Exar Announces Revenue Up 24%

August 05, 2015 by Jeff Shepard

Exar Corporation announced financial results for the Company's first fiscal quarter of 2016, which ended on June 28, 2015. For the first fiscal quarter, the Company reported revenue of $40.4 million, an increase of 24% versus the same quarter in the prior year. Prior year revenue has been adjusted to eliminate the impact of deferred revenue write-down under business combination accounting. On a non-GAAP basis, gross margin was 49.5%, and operating income was $5.3 million, or 13.0% of revenue. Non-GAAP earnings per diluted share (EPS) was $0.10, up from $0.02 in the prior year. GAAP gross margin was 43.1% and net operating loss was $2.3 million. GAAP loss per diluted share was $0.05.

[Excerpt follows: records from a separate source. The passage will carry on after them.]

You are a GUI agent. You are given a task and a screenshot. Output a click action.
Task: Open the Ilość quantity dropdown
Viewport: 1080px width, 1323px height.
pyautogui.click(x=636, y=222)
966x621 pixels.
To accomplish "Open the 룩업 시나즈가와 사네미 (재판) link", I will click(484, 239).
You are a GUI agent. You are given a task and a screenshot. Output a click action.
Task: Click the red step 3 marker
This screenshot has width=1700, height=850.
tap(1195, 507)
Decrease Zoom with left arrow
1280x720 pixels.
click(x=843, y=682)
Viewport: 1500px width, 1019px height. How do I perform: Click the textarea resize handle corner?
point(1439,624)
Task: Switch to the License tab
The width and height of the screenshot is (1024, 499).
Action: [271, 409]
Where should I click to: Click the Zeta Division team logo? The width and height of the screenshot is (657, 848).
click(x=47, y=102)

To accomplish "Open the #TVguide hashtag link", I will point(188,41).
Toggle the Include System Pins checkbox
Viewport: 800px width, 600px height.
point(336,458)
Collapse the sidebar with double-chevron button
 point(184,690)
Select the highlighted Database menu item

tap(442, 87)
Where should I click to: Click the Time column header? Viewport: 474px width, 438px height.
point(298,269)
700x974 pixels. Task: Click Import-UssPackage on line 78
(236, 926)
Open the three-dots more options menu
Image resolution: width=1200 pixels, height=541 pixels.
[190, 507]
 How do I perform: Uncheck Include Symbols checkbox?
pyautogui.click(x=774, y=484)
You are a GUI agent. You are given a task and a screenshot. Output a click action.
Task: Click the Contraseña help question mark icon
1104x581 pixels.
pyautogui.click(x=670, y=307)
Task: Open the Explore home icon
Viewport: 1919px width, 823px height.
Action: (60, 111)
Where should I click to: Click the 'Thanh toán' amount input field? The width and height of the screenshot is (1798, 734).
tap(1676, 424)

Louis DiNardo, Exar's President and CEO, commented, "Clearly the semiconductor industry was impacted in the June quarter by a weakening demand environment and resulting inventory correction, however we were able to meet our expectations for the quarter." Mr. DiNardo continued, "While the near-term will likely be impacted by global uncertainties, we are confident in what we have achieved with new product development and innovative mixed signal solutions. This is evident as the new design wins for our advanced products are strong."

In the first quarter of fiscal 2016, the Company continued to introduce new products and win major opportunities, including the XR76203/05/08 additions to the PowerBloxâ„¢ family, extending the input voltage of the portfolio to 40V to address industrial and automotive applications. The PowerBlox portfolio of dc-dc regulators offers exceptional line regulation and efficiency, using Exar's proprietary emulated current mode Constant On-Time (COT) control loop and addressing industrial and computing markets. Mr. DiNardo commented, "We have secured our first major server design win with a 15 and 20A PowerBlox solution and expect production to begin during the second half of the year."

Mr. DiNardo continued, "While we see modest growth in end customer demand, our outlook in the near term reflects the macro economic uncertainties and resulting inventory correction."

For the second quarter ending September 27, 2015, the Company expects revenue to decline sequentially 5% to 9%, non-GAAP Gross Margin to be in the range of 48% to 50%, and non-GAAP EPS on a fully diluted basis to be in the range of $0.06 to $0.09.